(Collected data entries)
=-=-=-=-=
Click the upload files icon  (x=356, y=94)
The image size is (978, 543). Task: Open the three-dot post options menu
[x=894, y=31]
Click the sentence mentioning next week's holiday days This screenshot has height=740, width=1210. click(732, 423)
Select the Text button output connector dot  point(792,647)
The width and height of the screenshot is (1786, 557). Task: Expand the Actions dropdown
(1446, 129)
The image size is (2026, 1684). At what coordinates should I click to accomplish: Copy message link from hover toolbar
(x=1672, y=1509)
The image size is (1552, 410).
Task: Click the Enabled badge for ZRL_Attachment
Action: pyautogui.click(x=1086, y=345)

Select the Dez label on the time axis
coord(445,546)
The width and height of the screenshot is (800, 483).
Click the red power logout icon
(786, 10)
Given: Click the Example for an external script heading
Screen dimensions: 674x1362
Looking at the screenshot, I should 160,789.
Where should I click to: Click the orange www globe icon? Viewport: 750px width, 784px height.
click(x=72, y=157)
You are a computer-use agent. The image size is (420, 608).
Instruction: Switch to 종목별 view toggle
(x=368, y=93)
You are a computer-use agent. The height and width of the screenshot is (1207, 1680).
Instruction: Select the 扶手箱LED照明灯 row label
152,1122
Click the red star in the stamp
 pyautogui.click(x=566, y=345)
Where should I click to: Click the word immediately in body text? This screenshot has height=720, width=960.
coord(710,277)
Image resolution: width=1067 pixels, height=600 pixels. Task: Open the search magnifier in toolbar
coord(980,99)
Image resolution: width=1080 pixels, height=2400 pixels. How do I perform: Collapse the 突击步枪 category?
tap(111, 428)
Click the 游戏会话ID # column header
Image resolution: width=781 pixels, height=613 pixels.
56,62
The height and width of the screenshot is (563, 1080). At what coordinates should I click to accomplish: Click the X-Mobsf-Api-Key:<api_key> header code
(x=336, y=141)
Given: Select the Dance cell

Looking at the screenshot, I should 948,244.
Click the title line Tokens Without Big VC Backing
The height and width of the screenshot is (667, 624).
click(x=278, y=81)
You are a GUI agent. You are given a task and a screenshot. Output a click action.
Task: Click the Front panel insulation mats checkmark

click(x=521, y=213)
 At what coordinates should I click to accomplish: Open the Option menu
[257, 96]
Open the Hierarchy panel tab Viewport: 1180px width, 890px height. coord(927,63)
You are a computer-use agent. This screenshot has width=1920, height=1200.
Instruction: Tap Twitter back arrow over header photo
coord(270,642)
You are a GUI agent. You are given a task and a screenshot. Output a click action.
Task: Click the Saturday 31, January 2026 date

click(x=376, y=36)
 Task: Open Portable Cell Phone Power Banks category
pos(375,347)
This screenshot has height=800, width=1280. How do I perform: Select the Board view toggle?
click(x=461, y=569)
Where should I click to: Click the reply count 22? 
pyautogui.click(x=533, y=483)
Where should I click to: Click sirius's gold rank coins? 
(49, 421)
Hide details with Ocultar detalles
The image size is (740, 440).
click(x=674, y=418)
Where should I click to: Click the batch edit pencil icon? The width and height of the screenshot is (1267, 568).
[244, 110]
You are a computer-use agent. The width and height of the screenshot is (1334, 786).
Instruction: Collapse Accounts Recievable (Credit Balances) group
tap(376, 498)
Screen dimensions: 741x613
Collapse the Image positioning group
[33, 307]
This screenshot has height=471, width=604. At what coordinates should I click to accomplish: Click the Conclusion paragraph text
=-=-=-=-=
Within the entries above, find each line where "computer" appears; copy every one.

You are a computer-use agent. The image size is (420, 608).
You are a computer-use agent. The height and width of the screenshot is (1207, 1680).
You are a computer-use agent. This screenshot has width=1920, height=1200.
You are a computer-use agent. The width and height of the screenshot is (1334, 786).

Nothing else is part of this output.